All posts by snowdeal

if the following means anything to you, then you may enjoy Encapsulation, Inheritance and the Platypus effect:

“”You have your ‘isa’ hierarchy all thought out – let’s say you have a “mammals” class and a “reptiles” class and so on – and you start to implement it, and along comes a platypus, a fur-bearing, egg-laying, duck-billed creature, which doesn’t appear to fit in any of the classifications you’ve created. So what you often end up having to do is rethink your entire hierarchy, refactoring into a different set of basic categories, or maintaining several categorizations along different axes. A lot of your thinking ends up getting thrown out, as well as any implementation you’ve done up to that point.””

i guess this is just another way to describe what i think peterme is getting at when he talks about the ‘calculus of information’ [ e.g. – see april 13th post] – but from a completely different domain:

“The dynamism of our information spaces are what makes megalithic hierarchies so fundamentally limiting. Not only does information change, but my relationship to that information changes, and trying to
catalog it typically forces it into a lowest-common-denominator structure that serves no one by trying to serve everyone. This is why I go on about basic-level categories and heaps of metadata–by reducing information to its most basic level, we can build it back up on-the-fly depending on the user’s context.”

with the completion of the rough draft of the human genome we’ll be inundated with fairly meaningless correlations of gene ‘x’ with personality trait ‘y’ [although they reports will only remain meaningless if the difference between correlation and causation is forgotten] – but you’ll also see more of this:

“They may have their differences but Jews and Arabs share a common genetic heritage that stretches back thousands of years.”

and this:

“Everyone in Europe is descended from just seven women.
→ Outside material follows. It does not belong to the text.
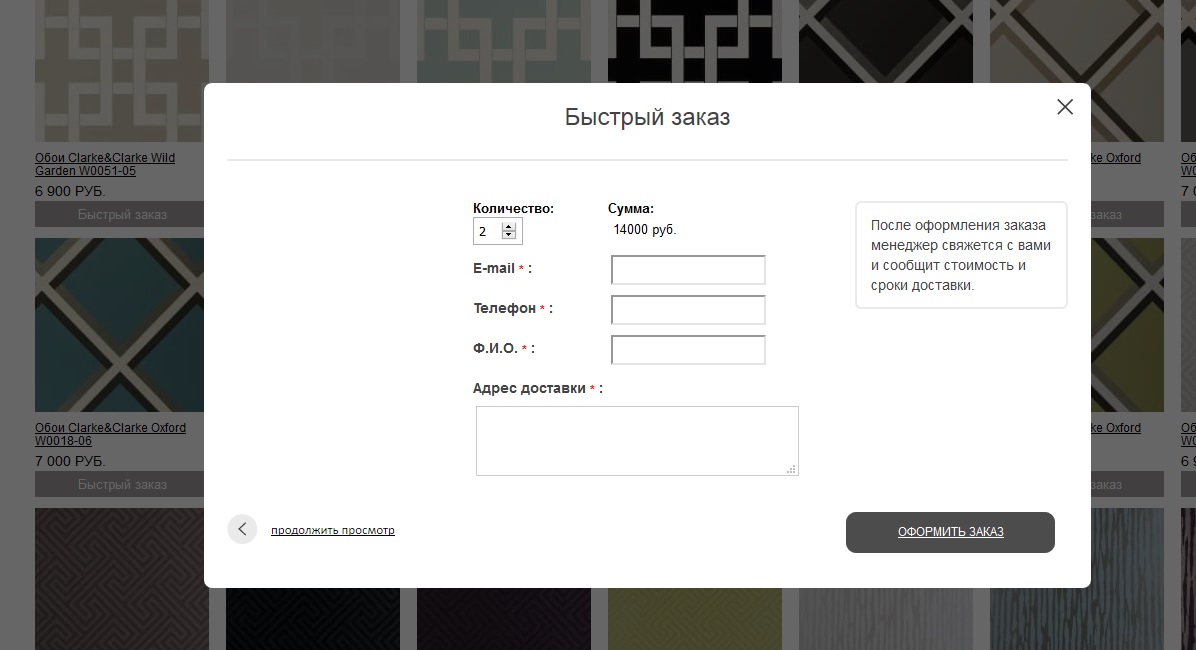
Task: Focus the Телефон input field
Action: 688,310
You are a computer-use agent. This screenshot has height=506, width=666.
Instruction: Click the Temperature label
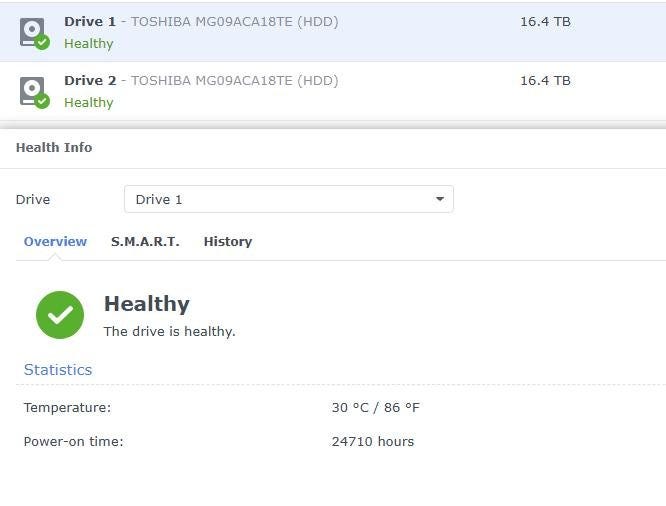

Arriving at different times during the last 45,000 years, they survived wolves, bears and ice ages to form different clans that eventually became today’s population.”

this type of activity brings modern genetics back to its eugenic roots. any technology that allows groups to define other groups with a high degree of resolution brings similarities – and differences – into sharp contrast.

zope.org has discovered a new client-side security issue that should read by anyone who uses web applications ( including blogger ):

“Imagine you have some kind of system that you administer through a web GUI, such as HotMail, your Netscape Admin server or a site like Zope.org. You get in to work and use this service for a while (check your mail, manage your servers, whatever). For our example, lets say you were using the netscape admin
server.

Later in the day someone sends you an email asking you to look at a web page. You go the page using the browser session where earlier you had logged in to the admin server. However, the page does a redirect to a url of your admin server that causes your main web server to be deleted! The redirect will succeed, as you’ve already logged in to the admin server earlier with sufficient privileges to delete your server.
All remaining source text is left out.